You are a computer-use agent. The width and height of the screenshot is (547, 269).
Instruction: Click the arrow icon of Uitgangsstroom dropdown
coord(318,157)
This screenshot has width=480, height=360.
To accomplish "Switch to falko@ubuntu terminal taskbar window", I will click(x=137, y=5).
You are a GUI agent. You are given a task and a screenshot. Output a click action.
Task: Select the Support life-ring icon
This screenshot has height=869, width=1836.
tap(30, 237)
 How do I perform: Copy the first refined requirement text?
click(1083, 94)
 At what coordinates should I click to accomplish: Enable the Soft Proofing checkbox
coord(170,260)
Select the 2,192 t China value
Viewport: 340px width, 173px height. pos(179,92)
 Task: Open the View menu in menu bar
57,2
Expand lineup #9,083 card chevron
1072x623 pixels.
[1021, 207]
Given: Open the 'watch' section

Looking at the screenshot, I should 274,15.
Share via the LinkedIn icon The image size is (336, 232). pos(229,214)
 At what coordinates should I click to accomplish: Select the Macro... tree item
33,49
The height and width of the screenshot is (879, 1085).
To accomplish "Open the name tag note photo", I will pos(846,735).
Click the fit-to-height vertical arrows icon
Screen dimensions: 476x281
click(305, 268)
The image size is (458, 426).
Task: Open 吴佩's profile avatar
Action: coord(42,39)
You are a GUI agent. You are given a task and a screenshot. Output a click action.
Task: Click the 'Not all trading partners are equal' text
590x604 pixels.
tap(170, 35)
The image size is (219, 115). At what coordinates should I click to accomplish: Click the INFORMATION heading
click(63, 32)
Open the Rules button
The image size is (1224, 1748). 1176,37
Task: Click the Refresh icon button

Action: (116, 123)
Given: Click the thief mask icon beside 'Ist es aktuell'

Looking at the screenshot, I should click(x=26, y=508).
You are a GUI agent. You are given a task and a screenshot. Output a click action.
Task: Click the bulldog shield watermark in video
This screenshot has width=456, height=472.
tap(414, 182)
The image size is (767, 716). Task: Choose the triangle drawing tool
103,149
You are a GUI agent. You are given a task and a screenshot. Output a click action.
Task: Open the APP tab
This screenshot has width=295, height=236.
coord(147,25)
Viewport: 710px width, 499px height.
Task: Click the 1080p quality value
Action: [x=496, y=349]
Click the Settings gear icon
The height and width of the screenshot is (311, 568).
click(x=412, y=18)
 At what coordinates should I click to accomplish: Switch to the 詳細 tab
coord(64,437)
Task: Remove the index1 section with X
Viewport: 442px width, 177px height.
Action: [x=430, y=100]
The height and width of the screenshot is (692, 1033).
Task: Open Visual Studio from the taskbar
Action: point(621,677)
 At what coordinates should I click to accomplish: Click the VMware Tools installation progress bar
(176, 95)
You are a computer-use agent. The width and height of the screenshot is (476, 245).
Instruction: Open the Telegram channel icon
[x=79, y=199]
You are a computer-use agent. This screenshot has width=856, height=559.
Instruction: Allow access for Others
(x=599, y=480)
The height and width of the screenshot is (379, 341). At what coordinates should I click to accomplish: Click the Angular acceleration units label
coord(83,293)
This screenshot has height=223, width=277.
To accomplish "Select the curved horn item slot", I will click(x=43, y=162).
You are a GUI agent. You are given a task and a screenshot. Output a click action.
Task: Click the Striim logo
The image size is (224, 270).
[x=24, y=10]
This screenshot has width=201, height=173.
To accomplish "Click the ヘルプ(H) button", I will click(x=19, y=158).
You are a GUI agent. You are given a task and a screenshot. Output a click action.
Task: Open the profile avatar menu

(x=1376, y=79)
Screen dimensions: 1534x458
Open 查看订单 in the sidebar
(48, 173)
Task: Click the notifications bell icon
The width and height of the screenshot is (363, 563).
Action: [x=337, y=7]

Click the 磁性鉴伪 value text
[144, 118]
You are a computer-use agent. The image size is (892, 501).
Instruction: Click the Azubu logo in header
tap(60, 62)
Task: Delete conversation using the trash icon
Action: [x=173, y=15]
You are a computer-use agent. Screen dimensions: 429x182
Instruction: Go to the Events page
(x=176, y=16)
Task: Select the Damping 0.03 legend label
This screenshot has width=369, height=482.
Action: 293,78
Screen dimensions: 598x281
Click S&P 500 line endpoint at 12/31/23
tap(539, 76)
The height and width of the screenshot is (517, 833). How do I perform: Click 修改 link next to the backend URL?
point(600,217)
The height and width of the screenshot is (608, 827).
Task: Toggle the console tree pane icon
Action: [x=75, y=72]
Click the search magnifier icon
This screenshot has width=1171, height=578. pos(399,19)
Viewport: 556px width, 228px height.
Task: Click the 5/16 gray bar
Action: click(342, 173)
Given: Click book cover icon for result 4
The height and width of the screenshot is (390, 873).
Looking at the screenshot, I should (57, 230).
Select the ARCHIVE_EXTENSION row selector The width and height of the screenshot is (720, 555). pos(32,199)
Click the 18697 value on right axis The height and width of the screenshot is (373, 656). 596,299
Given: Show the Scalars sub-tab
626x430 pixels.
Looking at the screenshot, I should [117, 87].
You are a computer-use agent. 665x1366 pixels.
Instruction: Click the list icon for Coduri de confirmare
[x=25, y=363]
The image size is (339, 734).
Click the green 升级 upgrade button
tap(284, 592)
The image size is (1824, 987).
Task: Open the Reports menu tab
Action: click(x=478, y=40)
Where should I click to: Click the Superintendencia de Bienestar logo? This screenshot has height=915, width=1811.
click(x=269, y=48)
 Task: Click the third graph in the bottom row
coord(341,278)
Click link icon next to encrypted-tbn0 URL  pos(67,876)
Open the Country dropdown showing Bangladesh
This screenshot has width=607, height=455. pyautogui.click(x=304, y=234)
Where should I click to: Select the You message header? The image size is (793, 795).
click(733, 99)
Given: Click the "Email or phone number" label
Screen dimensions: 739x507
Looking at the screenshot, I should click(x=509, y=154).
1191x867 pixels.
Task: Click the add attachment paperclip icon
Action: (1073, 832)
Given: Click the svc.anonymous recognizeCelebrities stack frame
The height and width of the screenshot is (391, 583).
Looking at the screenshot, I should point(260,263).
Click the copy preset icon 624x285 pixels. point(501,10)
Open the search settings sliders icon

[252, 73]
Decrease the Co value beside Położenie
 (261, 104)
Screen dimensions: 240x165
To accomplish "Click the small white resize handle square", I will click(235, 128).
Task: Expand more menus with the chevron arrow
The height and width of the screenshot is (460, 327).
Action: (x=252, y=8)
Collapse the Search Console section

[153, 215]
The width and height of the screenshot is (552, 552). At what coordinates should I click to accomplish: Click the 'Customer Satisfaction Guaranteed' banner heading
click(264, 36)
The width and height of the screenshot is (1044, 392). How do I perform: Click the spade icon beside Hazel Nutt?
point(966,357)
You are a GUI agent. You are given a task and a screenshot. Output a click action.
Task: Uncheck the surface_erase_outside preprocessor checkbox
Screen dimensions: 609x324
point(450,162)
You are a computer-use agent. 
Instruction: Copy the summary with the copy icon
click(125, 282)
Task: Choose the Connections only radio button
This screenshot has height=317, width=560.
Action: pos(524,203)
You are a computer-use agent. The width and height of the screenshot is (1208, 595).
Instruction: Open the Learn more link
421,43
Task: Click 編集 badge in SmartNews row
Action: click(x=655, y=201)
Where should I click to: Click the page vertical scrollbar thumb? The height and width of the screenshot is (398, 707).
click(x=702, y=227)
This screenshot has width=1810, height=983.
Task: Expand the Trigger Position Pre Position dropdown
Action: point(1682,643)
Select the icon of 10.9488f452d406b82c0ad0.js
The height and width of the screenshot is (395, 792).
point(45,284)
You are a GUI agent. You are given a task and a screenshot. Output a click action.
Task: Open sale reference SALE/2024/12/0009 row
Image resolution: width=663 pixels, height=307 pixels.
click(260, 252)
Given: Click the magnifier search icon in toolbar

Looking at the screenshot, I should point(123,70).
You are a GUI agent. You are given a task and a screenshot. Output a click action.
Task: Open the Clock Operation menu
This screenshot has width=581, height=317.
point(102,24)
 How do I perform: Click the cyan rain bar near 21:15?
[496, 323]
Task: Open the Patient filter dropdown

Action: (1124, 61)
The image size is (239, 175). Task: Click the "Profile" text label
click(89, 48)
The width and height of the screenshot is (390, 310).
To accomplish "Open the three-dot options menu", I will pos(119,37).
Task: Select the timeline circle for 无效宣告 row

============

__ACTION ITEM__: Count each line of the listing above in which "chevron" appears, and give that count with nothing added.

__FINAL ANSWER__: 2